The Younger Pitt: The Consuming Struggle by John Ehrman, Constable, pounds 35
With this masterly volume, 40 years of work by a great historian has come to a triumphant conclusion. Ehrman's first book on Pitt, The Years of Acclaim, was published in 1969; his second, The Reluctant Transition, in 1983. In effect this is Ehrman's life's work; and it has been a life well spent. In Ehrman's work, there is not a word out of place, every detail is judiciously weighed and takes its rightful place in a delicate web of beautiful prose.

It is melancholy to observe that Pitt lived for only two years longer than it took Erhman to write about him. In our own times, we often remark on the youthfulness of political leaders but Pitt entered the House of Commons at the age of 21, became Prime Minister at 23 and died at 42. And with one relatively short break, he served as Prime Minister for 18 years, and died in office. Unquestionably, further, he was one of our finest prime ministers, just as his father, the great Chatham, had been before him. Of course, he had considerable advantages. The Pitts were related to the powerful Grenville faction in parliament. One cannot, however, by any stretch of the imagination, ascribe Pitt's achievements to his family connections, but only to his sterling character.

It is interesting that, whereas Chatham was a great PM at war, and a poor one in peace time, William was a great PM in peace and a poor one in war, although in his last years he was reading voraciously about military strategy and striving to find the ideas and the generals to fight and defeat the seemingly invincible Napoleon.

Pitt's domestic achievements can be divided into two categories. There are the financial systems he put into place which we still have with us today, and the ideas he propounded which, though they were not implanted in legislation in his own lifetime, were later to become fundamental parts of the British constitution. He invented income tax and created the Sinking Fund, the modern version of which Mrs Thatcher was so efficiently to employ in the Falklands War. In its initial and successful incarnation, it restored order to an economy which was chaotic by its own nature and constantly battered by the pressures of the long war against France. Thus, although Pitt never understood war, nor the mechanics of war, it can safely be said that, without the stabilisation and development of the economy that was his master-achievement, Britain would never have had the strength to prosecute the war.

In the waging of war, as in the reform of French institutions, Napoleon enjoyed the priceless advantage of total power, and a command centred entirely upon himself. In Britain, the perennial squabbling of parliamentary factions was exacerbated by the potentially fatal challenge from across the Channel.
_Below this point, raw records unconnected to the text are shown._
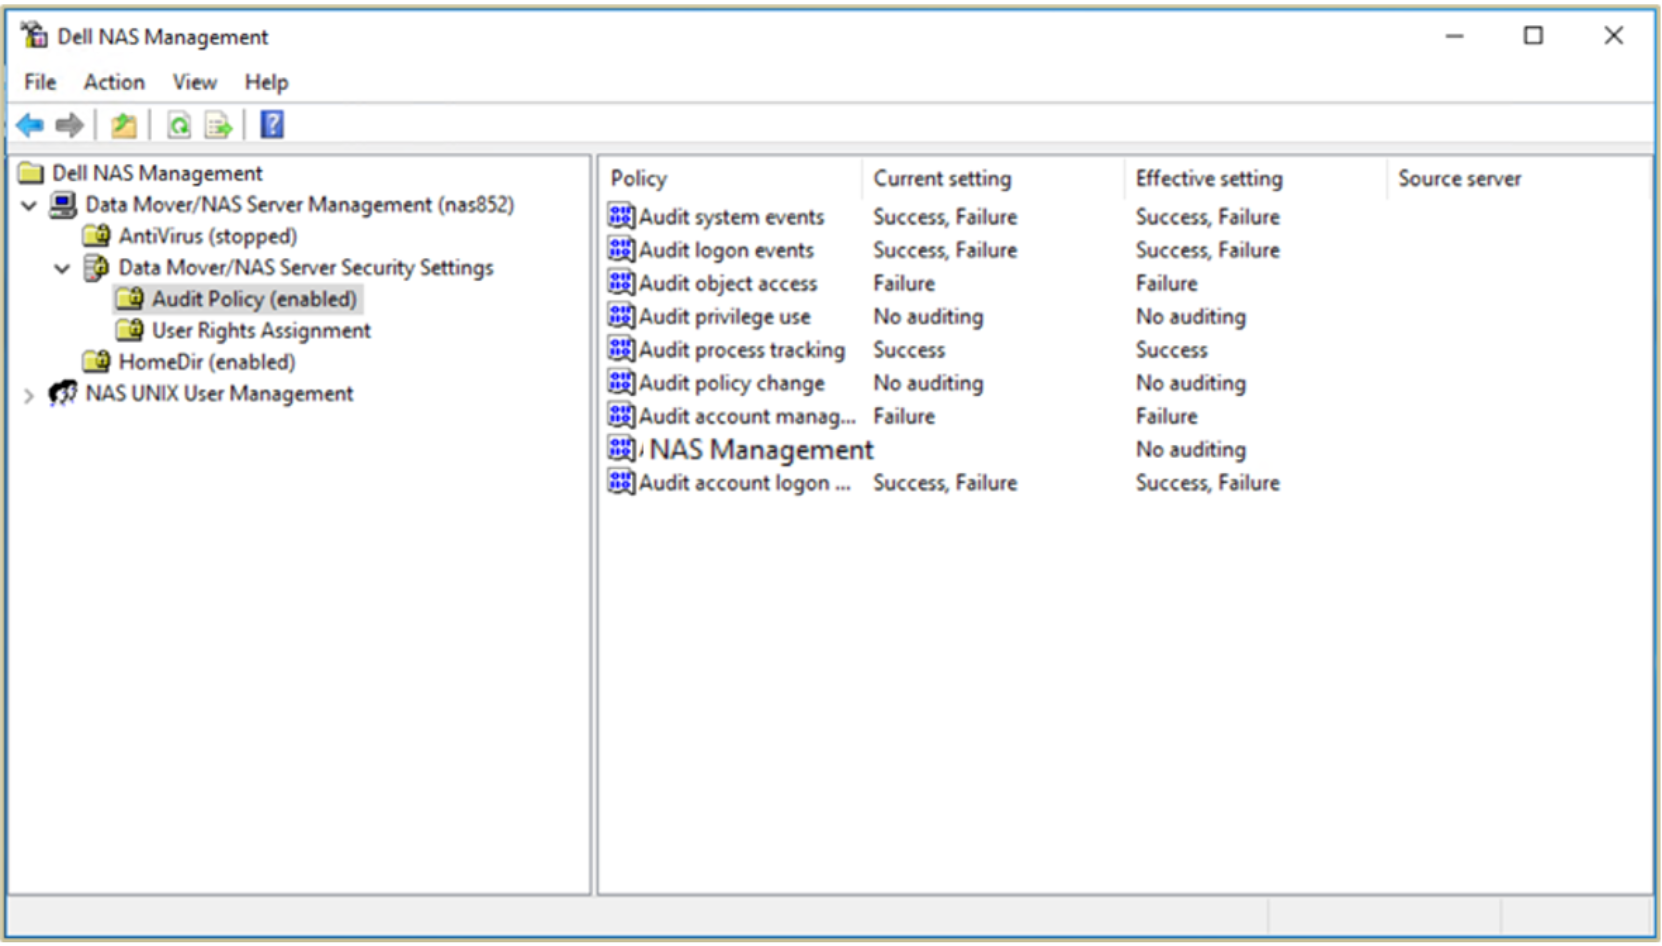
Task: Click the Refresh icon in the toolbar
Action: coord(179,124)
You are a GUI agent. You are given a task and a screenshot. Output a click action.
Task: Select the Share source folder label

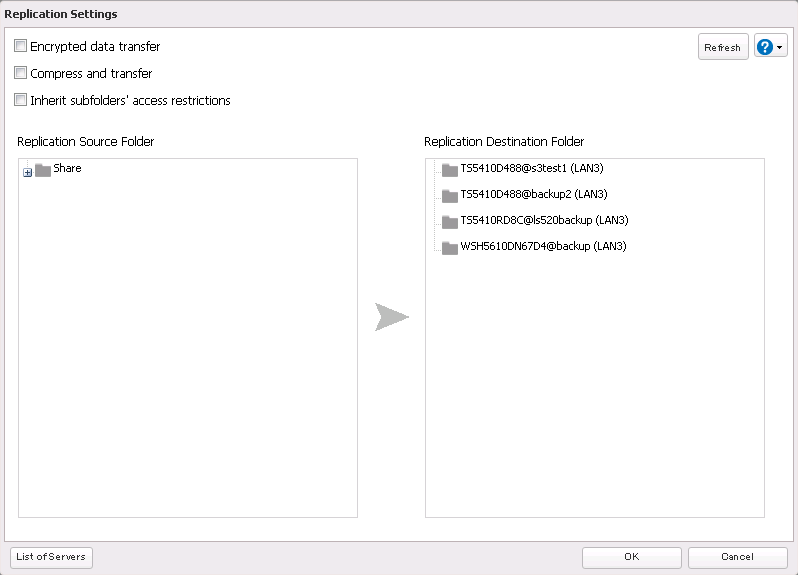[68, 169]
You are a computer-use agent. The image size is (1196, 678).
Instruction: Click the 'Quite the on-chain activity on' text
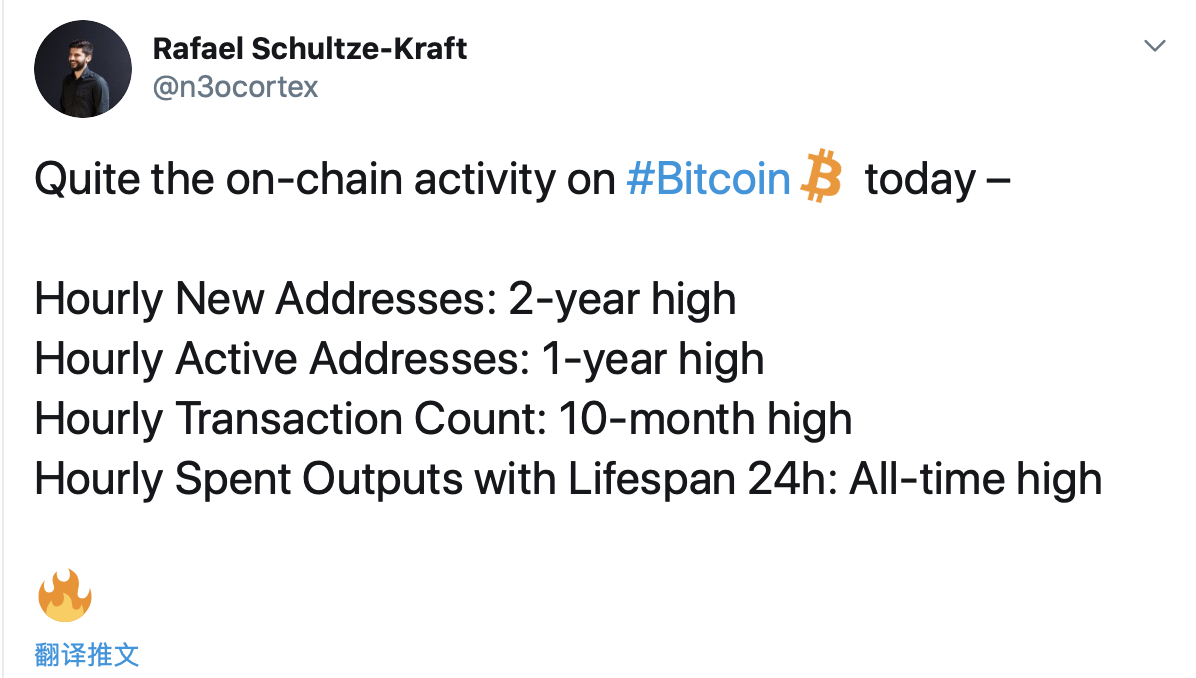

In our century, we have been accustomed to government by a single, more or less disciplined party, with coalition a last resort in times of national crisis. In Pitt's time, parliamentary politics was invariably in a state of flux. Yet Pitt managed for he was a superb parliamentary manager.

In the face of all his trials, Pitt still succeeded in giving impetus to other causes - Catholic Emancipation (which earned him the wrath of the King), the abolition of slavery, and parliamentary reform among them. He did not live to see the fulfilment of all his dreams but, although Britain has had many great prime ministers, he was, in my view, the greatest.